In the notes to Mosaic's The Complete Arista Recordings of Anthony Braxton, producer Michael Cuscuna writes the simplest definition of free jazz's legendary multi-instrumentalist and composer.
"The penultimate outcast," whose controversial complexities are akin to "the most forbidding European and American avant-garde art music," is what Cuscuna calls the 63-year-old MacArthur "genius" Fellowship recipient, whose career has encompassed more than 100 recordings and 350 compositions.
While Wynton Marsalis disses Braxton, modernist John Zorn worships Braxton's atonalism. Often photographed soberly unsmiling, Braxton can have a flair for theatricality in performance and he is famed for titling tunes with silly diagrams and cryptic lettering. Known as an improvisational saxophonist (from the tiniest sopranino to the biggest contrabass) Braxton also plays flute, clarinet and piano. Inspired by jazz titans Eric Dolphy and John Coltrane; John Cage, Markus Stockhausen and Looney Tunes' composer Carl Stalling are heard in Braxton's work.
Still, Braxton is an iconoclast - on his own in a world of his own devising.

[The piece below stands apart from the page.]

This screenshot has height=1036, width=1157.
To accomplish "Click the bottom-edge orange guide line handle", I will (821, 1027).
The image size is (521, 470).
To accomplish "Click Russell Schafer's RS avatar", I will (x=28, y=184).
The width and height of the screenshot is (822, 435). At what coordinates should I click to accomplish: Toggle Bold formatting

Those elements and influences were at hand when Braxton's Falling River Quartet held its North American premiere Friday for Ars Nova Workshop at Settlement Music School. [Braxton conducted his Composition N.103 (for Seven Trumpets) with costumed instrumentalists and N. 169 for a brass quintet on swivel chairs on Saturday at St. Mark's Church.]

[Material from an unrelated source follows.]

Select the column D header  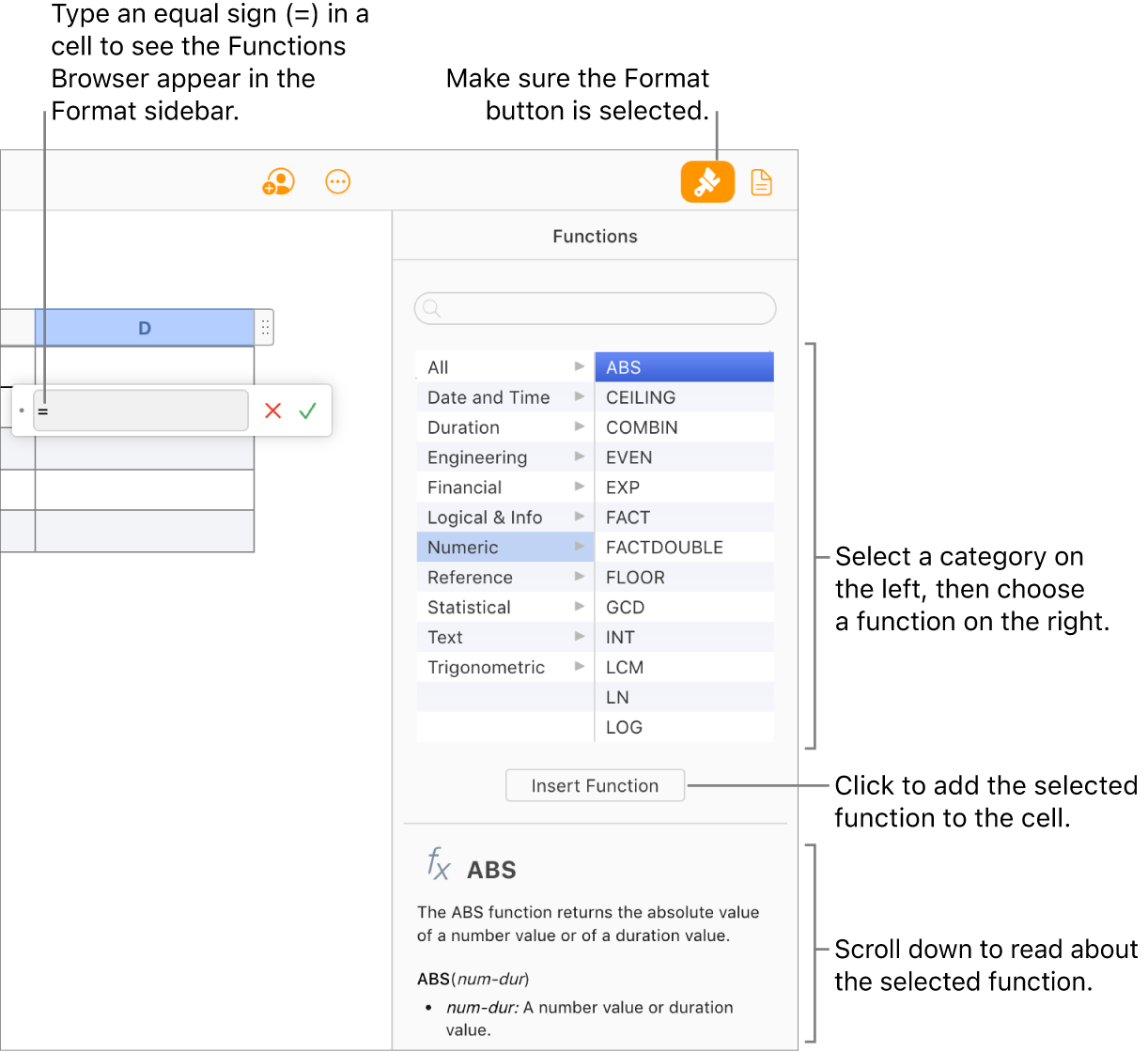click(x=144, y=327)
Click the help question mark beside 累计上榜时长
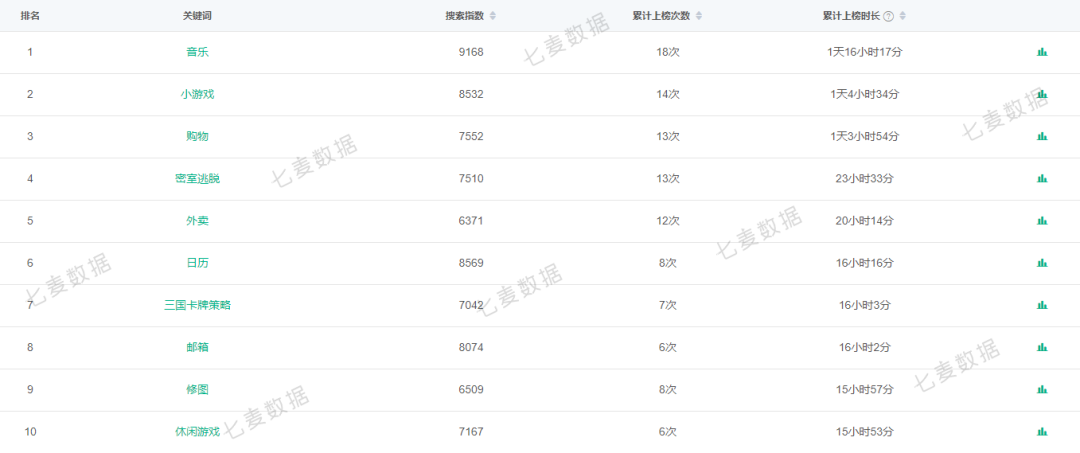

With Erica Dicker (violin), Sally Norris (piano) and Katherine Young (bassoon), Braxton played a battery of saxophones and clarinet. While he quietly cadged a snake charmer's subtone curl from his alto, let loose spittle-spraying toots from his soprano and long languid squeals from his sopranino, Falling River's members created their own painterly dramas.

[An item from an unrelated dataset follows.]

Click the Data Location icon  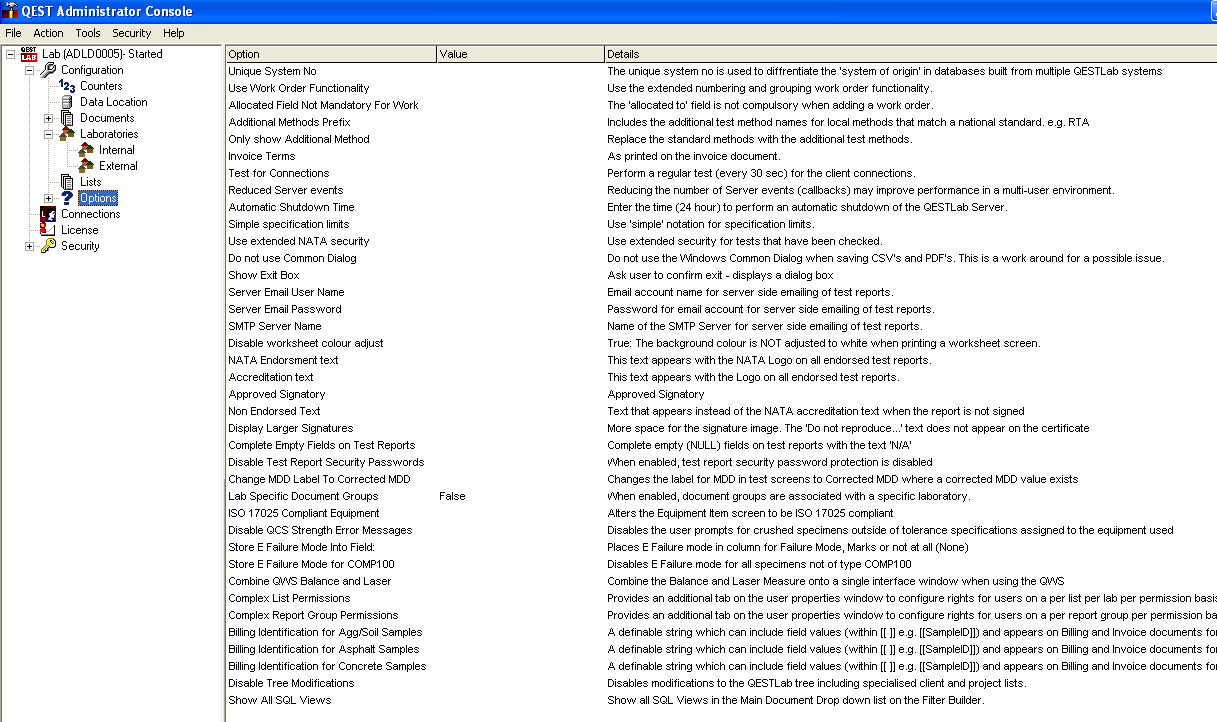tap(67, 102)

As Braxton's undulating contrabass sax provided rumbles to shake the walls, Young honked horridly and swung sweetly with Dicker and Norris plucking, caressing and slicing their strings and keys with equal parts manic passion and icy precision.
By the time Braxton's quartet twinkled and clinked to a finale, the harshest winds of the more than 60-minute piece were rendered quiet with but a few ugly demons crashing the river.